Question

For what value of a is 2x³+ax²+11x+a+3 exactly divisible by 2x-1

Answer 1

hey mate here is ur ans
see the pic
hope it is not wrong and helps you

Answer 2

Answer:

Let

$\boxed{ \sf p(x) = 2 {x}^{3} + ax {}^{2} + 11x + a + 3}$

be the given polynomial. If p(x) is exactly divisible by 2x - 1, then (2x-1) is a factor of p(x).

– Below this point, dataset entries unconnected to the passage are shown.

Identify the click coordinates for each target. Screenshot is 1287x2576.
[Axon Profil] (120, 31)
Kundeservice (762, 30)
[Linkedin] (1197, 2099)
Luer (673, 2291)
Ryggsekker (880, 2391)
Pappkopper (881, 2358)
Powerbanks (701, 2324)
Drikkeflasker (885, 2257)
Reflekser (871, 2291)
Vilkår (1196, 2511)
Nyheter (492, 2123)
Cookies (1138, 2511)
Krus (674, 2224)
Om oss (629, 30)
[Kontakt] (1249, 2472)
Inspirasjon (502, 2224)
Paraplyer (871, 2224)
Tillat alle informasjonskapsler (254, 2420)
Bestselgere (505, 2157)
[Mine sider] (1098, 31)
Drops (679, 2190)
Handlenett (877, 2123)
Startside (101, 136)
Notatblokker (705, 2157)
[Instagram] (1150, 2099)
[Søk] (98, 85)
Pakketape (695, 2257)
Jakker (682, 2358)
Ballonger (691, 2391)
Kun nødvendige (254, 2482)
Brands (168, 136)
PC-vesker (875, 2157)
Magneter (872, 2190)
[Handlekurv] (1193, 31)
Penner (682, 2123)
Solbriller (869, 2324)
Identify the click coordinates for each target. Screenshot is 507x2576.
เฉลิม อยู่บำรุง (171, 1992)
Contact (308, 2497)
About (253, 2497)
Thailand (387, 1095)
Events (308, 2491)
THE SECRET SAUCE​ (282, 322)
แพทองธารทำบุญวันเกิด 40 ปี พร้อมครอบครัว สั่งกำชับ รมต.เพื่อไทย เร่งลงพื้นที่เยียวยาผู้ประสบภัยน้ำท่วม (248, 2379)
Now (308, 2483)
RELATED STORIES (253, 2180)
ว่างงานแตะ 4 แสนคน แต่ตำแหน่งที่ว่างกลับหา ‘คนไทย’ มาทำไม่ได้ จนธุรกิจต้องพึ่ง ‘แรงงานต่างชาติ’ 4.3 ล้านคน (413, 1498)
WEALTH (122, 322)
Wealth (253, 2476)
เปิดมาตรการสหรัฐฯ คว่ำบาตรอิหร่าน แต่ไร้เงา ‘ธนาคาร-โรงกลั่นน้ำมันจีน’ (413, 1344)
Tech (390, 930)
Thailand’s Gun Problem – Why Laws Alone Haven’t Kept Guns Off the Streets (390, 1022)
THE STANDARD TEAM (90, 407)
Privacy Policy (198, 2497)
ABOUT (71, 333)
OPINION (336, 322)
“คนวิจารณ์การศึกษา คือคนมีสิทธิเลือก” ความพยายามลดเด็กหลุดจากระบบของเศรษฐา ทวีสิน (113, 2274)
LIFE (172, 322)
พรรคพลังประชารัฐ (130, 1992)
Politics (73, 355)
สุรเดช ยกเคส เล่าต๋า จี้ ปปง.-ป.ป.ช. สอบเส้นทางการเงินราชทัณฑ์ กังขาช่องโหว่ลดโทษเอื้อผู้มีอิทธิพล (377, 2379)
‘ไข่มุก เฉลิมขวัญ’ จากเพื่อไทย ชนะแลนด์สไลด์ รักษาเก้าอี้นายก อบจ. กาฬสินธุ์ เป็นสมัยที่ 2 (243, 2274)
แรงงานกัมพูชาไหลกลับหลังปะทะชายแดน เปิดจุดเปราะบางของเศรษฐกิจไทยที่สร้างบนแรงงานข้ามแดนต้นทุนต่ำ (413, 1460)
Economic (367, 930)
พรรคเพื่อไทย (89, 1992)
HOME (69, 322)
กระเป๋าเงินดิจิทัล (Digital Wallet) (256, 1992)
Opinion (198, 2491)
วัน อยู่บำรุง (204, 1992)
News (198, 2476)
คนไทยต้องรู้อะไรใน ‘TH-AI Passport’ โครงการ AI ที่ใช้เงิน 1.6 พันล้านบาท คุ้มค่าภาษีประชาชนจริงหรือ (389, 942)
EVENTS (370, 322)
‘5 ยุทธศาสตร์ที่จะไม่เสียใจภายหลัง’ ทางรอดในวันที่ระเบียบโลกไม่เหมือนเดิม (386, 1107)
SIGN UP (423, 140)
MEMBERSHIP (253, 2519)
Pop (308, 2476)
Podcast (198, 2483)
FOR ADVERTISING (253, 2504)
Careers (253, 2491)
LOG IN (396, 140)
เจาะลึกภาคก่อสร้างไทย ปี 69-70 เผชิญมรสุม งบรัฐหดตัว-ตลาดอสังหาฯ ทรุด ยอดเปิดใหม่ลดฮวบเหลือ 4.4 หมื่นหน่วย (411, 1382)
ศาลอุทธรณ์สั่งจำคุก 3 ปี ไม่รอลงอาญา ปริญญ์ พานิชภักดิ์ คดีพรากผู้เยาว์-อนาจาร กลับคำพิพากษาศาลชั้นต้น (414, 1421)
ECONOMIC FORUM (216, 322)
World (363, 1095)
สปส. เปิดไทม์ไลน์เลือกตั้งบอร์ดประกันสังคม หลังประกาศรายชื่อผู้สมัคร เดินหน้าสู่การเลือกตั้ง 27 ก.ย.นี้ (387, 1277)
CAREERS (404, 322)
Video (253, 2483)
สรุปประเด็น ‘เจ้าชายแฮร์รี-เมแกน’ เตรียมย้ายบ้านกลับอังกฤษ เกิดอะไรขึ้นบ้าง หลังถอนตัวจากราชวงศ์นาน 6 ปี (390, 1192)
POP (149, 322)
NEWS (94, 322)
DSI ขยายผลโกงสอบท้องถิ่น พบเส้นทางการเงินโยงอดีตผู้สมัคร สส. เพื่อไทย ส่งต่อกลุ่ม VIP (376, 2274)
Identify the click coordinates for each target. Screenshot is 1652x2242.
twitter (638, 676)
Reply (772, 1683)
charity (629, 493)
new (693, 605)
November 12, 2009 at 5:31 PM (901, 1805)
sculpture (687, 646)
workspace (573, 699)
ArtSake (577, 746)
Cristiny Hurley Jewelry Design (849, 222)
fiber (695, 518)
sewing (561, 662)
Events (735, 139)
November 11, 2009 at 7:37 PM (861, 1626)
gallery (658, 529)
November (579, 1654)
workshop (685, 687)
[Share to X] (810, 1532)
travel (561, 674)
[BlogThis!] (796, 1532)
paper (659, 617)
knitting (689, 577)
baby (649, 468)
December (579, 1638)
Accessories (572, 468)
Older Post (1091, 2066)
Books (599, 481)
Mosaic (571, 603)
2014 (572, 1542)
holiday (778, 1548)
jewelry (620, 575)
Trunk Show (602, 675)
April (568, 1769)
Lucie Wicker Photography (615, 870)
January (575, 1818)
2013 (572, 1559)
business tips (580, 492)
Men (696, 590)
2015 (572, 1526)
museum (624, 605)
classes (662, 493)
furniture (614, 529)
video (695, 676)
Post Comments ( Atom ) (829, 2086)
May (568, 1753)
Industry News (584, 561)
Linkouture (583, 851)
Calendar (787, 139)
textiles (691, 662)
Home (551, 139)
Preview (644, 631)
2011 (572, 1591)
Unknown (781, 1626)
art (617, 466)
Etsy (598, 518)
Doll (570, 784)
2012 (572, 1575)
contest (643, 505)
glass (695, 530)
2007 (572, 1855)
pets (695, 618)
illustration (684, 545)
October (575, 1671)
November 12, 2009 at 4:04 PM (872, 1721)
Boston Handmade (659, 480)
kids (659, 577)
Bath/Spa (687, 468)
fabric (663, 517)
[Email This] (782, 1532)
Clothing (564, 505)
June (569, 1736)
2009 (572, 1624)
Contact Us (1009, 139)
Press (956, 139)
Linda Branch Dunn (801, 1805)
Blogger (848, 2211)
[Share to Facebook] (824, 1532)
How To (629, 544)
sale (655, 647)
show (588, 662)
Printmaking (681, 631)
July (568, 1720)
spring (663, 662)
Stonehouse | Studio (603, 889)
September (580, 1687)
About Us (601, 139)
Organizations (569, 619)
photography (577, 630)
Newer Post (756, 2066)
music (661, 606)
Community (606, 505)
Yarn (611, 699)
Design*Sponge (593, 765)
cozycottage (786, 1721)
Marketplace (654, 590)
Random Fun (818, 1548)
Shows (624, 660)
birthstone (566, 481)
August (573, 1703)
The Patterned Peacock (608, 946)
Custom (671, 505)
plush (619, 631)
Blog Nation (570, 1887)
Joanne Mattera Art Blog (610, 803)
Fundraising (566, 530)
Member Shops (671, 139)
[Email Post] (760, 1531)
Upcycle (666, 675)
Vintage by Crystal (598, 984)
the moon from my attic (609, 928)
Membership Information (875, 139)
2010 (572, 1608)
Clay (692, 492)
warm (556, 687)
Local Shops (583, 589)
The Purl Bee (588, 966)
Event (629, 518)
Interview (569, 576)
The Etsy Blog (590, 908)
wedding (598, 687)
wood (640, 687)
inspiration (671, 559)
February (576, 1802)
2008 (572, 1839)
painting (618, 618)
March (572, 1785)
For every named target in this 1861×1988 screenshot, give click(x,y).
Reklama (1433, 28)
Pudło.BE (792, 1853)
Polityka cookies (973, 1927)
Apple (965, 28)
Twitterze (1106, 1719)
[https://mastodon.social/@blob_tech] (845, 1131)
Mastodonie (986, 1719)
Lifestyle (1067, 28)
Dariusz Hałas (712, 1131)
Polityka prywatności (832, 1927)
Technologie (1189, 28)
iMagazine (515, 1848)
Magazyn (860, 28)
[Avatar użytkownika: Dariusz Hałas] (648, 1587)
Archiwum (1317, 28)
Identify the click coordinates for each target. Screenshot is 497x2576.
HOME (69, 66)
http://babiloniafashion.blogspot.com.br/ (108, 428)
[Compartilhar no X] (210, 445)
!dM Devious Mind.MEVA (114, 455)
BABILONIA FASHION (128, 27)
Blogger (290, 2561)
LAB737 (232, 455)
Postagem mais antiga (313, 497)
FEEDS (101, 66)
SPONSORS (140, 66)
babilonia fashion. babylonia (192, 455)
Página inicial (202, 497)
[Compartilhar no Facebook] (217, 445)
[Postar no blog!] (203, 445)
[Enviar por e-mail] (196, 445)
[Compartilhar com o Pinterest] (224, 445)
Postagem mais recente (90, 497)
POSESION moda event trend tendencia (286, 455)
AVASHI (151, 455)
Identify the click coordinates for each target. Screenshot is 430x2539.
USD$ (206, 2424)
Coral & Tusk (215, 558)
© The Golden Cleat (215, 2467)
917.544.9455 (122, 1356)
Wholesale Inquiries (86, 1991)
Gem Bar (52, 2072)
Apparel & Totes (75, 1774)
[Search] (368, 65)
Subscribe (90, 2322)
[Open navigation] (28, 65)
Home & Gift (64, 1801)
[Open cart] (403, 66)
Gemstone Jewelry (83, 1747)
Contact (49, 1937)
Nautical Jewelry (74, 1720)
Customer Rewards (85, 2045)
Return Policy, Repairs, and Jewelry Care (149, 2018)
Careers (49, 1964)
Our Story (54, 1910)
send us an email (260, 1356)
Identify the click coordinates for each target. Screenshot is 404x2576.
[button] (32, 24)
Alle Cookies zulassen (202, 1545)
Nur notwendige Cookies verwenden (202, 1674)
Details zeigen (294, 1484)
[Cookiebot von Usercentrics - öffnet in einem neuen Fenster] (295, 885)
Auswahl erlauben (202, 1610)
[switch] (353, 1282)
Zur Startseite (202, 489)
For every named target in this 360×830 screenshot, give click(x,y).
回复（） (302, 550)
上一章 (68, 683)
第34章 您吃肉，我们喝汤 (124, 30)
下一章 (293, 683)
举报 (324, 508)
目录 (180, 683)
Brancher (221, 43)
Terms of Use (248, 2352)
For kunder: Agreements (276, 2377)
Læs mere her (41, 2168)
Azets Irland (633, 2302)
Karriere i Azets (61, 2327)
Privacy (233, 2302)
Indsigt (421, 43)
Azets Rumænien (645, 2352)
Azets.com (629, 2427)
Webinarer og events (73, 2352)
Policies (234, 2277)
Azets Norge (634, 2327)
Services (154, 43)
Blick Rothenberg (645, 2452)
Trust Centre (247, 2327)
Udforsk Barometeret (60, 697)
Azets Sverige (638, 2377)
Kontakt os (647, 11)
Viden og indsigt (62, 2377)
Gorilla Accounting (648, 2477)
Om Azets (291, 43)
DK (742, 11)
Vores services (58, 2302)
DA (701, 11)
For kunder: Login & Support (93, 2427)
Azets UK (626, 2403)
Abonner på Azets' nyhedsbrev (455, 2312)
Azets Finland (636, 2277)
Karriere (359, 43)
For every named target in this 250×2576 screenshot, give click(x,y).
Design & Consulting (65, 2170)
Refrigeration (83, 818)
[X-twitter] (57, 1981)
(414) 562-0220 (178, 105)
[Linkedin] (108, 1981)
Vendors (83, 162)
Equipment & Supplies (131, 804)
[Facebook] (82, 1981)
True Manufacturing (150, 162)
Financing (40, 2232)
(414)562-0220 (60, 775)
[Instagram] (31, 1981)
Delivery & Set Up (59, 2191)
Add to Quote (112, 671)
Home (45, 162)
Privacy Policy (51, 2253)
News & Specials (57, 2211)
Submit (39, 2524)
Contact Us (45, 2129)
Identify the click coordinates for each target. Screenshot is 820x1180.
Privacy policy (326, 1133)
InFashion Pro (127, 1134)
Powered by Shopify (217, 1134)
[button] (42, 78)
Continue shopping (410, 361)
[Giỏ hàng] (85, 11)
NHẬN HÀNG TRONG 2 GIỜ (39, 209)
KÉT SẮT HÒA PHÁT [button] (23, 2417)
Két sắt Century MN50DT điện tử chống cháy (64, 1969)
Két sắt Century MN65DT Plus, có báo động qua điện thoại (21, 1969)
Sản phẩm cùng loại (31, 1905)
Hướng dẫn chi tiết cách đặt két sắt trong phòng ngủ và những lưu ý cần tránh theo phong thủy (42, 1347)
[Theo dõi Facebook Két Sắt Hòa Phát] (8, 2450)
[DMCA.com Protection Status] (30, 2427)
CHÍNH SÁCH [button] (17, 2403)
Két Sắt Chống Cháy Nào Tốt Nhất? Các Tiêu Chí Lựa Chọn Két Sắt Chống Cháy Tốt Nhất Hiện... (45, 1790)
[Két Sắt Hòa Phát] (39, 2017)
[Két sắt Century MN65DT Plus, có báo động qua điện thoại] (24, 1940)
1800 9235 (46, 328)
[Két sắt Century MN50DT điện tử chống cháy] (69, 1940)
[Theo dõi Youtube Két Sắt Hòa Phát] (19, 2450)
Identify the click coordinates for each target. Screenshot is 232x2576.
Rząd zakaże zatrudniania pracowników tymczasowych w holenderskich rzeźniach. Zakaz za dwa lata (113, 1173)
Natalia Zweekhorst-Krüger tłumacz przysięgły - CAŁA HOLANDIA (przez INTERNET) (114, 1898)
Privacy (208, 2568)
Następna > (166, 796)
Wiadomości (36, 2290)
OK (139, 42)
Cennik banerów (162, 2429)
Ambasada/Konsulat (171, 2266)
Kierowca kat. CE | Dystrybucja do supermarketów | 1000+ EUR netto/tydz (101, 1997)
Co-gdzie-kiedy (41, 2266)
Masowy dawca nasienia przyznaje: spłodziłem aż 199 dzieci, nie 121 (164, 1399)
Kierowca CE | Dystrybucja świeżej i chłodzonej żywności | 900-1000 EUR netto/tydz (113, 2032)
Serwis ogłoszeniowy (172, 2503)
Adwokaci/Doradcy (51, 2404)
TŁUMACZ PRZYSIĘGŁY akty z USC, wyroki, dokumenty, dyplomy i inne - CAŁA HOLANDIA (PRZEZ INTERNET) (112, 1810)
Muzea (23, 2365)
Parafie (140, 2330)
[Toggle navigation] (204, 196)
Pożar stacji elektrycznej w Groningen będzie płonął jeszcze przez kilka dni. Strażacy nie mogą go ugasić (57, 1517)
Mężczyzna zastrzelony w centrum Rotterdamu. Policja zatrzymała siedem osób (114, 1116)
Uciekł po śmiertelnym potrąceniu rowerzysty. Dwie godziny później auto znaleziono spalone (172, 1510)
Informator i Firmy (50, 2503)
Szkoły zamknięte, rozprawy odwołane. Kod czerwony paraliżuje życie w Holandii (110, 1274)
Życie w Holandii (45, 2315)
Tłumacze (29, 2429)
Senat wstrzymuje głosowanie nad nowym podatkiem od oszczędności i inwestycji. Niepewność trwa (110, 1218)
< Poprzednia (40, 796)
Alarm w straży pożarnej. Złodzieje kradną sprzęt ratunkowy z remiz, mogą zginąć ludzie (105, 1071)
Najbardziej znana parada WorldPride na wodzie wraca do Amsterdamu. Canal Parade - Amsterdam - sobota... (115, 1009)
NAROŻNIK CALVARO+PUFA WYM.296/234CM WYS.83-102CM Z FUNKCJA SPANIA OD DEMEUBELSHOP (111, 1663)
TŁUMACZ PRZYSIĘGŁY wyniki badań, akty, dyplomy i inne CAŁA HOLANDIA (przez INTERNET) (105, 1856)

$\\ \therefore \sf p \bigg( \frac{1}{2} \bigg) = 0 \qquad \bigg \{ \because2x - 1 = 0 \rightarrow \: x = \frac{1}{2} \bigg \} \\ \\ \\ \implies \sf2 \times \bigg( \frac{1}{2} \bigg) {}^{3} + a \bigg( \frac{1}{2} \bigg) {}^{2} + 11 \times \frac{1}{2} + a + 3 = 0 \\ \\ \\ \implies \sf \frac{1}{4} + \frac{a}{4} + \frac{11}{2} + a + 3 = 0 \\ \\ \\ \implies \sf \frac{1 + a + 22 + 4a + 12}{4 } = 0 \\ \\ \\ \implies \sf \frac{5a + 35}{4} = 0 \\ \\ \\ \implies \sf5a + 35 = 0 \\ \\ \\ \implies \sf \blue{a = - 7}$

Thus, the given polynomial is divisible by 2x-1, if a = -7.